__DATA SUPPLIED__:
┄┄┄┄┄┄

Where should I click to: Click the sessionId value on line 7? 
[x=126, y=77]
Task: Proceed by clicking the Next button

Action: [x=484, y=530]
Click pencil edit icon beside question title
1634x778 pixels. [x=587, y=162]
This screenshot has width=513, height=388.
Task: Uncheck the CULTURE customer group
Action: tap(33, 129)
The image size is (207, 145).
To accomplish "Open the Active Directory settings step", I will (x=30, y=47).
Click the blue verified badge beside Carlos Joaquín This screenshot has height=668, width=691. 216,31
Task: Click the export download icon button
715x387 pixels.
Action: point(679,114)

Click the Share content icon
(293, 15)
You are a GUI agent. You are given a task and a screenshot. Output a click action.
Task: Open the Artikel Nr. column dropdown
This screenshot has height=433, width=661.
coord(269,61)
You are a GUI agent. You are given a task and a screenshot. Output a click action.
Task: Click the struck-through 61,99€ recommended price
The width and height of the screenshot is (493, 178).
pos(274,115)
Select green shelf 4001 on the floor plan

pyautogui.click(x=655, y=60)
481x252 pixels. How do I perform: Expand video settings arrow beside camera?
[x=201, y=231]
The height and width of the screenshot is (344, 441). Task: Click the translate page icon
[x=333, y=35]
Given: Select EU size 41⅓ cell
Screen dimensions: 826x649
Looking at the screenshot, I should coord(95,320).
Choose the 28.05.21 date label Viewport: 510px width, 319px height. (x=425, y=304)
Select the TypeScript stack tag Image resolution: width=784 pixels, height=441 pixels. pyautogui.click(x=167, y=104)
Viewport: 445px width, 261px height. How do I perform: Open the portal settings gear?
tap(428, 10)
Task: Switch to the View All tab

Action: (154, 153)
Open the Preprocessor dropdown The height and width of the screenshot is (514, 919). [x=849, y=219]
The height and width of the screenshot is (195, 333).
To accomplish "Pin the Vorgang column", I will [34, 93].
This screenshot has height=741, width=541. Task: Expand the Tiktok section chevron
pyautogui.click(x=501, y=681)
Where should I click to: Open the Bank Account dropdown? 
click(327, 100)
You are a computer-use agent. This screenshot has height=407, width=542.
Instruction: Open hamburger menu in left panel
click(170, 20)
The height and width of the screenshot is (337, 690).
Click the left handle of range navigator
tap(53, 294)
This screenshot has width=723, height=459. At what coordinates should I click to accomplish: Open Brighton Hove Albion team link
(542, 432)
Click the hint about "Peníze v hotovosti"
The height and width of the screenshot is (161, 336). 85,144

┄┄┄┄┄┄

Copy all the records above precisely.

Where should I click to: Click the sessionId value on line 7? 
[x=126, y=77]
Task: Proceed by clicking the Next button

Action: [x=484, y=530]
Click pencil edit icon beside question title
1634x778 pixels. [x=587, y=162]
This screenshot has width=513, height=388.
Task: Uncheck the CULTURE customer group
Action: tap(33, 129)
The image size is (207, 145).
To accomplish "Open the Active Directory settings step", I will (x=30, y=47).
Click the blue verified badge beside Carlos Joaquín This screenshot has height=668, width=691. 216,31
Task: Click the export download icon button
715x387 pixels.
Action: point(679,114)

Click the Share content icon
(293, 15)
You are a GUI agent. You are given a task and a screenshot. Output a click action.
Task: Open the Artikel Nr. column dropdown
This screenshot has height=433, width=661.
coord(269,61)
You are a GUI agent. You are given a task and a screenshot. Output a click action.
Task: Click the struck-through 61,99€ recommended price
The width and height of the screenshot is (493, 178).
pos(274,115)
Select green shelf 4001 on the floor plan

pyautogui.click(x=655, y=60)
481x252 pixels. How do I perform: Expand video settings arrow beside camera?
[x=201, y=231]
The height and width of the screenshot is (344, 441). Task: Click the translate page icon
[x=333, y=35]
Given: Select EU size 41⅓ cell
Screen dimensions: 826x649
Looking at the screenshot, I should coord(95,320).
Choose the 28.05.21 date label Viewport: 510px width, 319px height. (x=425, y=304)
Select the TypeScript stack tag Image resolution: width=784 pixels, height=441 pixels. pyautogui.click(x=167, y=104)
Viewport: 445px width, 261px height. How do I perform: Open the portal settings gear?
tap(428, 10)
Task: Switch to the View All tab

Action: (154, 153)
Open the Preprocessor dropdown The height and width of the screenshot is (514, 919). [x=849, y=219]
The height and width of the screenshot is (195, 333).
To accomplish "Pin the Vorgang column", I will [34, 93].
This screenshot has height=741, width=541. Task: Expand the Tiktok section chevron
pyautogui.click(x=501, y=681)
Where should I click to: Open the Bank Account dropdown? 
click(327, 100)
You are a computer-use agent. This screenshot has height=407, width=542.
Instruction: Open hamburger menu in left panel
click(170, 20)
The height and width of the screenshot is (337, 690).
Click the left handle of range navigator
tap(53, 294)
This screenshot has width=723, height=459. At what coordinates should I click to accomplish: Open Brighton Hove Albion team link
(542, 432)
Click the hint about "Peníze v hotovosti"
The height and width of the screenshot is (161, 336). 85,144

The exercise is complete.